A 2.3 kg block is pulled across a friction-free horizontal surface, stretching a spring that has a spring constant of 18 N/m. At the moment it is released, the block accelerates at 0.27 m/s2.

What is the net force that the spring exerts on the block?
N
How far was the spring stretched at the moment it was released?

Answer 1

The net force exerted by the spring is 0.621 N. The distance the spring is stretched at the moment it is released is 0.0345 m.

Step-by-step explanation:

The net force that the spring exerts on the block can be found using Newton's second law, which states that force equals mass times acceleration (F = ma).
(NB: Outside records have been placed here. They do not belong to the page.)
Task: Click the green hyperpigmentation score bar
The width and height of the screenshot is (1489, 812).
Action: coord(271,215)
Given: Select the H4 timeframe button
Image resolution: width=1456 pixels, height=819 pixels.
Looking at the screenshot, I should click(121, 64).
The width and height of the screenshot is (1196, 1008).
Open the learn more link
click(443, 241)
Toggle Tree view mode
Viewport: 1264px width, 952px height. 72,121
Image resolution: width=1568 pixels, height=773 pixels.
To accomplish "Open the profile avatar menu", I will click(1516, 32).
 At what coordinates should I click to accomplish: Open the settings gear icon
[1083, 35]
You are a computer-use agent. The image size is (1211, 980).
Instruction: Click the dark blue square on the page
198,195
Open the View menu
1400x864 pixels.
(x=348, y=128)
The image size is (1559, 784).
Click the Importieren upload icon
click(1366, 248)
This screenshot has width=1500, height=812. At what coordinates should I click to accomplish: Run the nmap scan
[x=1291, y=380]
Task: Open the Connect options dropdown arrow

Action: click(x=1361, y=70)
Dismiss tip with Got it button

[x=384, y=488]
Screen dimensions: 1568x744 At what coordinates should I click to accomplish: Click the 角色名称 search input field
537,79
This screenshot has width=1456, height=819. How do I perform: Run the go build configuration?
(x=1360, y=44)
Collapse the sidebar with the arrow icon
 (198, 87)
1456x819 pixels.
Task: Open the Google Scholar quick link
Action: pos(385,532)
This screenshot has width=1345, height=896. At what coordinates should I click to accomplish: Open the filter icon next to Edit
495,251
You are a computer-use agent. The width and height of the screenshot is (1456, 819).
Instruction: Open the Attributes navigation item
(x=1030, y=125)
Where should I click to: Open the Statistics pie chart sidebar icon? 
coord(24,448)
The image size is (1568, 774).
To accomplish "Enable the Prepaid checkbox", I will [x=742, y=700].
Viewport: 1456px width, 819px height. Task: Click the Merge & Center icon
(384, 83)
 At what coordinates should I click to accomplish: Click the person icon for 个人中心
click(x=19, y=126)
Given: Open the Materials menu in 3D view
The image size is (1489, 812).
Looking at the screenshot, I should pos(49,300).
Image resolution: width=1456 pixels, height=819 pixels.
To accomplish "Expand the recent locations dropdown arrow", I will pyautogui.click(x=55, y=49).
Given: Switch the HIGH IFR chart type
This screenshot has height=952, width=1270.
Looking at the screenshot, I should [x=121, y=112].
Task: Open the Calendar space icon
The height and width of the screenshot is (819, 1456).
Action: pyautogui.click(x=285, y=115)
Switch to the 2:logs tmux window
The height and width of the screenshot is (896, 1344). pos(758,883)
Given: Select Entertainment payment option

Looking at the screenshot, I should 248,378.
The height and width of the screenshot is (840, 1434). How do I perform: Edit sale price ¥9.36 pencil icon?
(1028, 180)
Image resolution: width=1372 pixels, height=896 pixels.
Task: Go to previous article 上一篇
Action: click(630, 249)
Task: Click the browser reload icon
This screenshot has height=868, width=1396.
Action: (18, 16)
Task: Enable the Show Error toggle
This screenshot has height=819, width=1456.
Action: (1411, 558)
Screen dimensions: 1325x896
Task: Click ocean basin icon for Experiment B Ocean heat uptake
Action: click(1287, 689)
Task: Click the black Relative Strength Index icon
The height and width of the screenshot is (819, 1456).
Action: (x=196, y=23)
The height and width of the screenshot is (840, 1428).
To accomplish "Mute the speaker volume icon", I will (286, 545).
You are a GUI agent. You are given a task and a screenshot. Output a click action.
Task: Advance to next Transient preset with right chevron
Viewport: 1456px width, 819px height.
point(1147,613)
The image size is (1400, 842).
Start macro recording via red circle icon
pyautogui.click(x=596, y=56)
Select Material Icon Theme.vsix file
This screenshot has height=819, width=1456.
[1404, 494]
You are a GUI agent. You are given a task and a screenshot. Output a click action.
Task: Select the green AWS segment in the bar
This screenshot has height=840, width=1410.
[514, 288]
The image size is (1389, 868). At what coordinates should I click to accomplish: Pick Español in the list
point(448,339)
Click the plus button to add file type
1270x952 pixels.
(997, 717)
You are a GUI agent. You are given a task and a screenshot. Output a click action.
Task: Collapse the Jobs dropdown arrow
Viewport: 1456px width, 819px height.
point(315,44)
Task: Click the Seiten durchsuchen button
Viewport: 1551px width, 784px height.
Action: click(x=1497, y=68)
In this case, the mass of the block is 2.3 kg and the acceleration is 0.27 m/s^2. So the net force exerted by the spring can be calculated as: F = (2.3 kg)(0.27 m/s^2) = 0.621 N.

The distance the spring is stretched at the moment it is released can be found using Hooke's Law, which states that the force exerted by a spring is proportional to the distance it is stretched or compressed. The equation for Hooke's Law is F = kx, where F is the force, k is the spring constant, and x is the displacement. Rearranging this equation, we can solve for x: x = F/k. In this case, the force exerted by the spring is 0.621 N and the spring constant is 18 N/m. So the distance the spring is stretched can be calculated as: x = (0.621 N)/(18 N/m) = 0.0345 m.

Answer 2

To find the force on the block, use Newton #1: F = m A

Force = (2.3 kg) x (0.27 m/s²)

Force = (2.3 x 0.27) kg-m/s²

Force = 0.621 Newton

The spring stretches 1 meter when to pull with 18 N of force.

To pull with only 0.621 N of force, it only has to stretch (0.621/18) of a meter. That's 0.0345 meter, or 3.45 cm .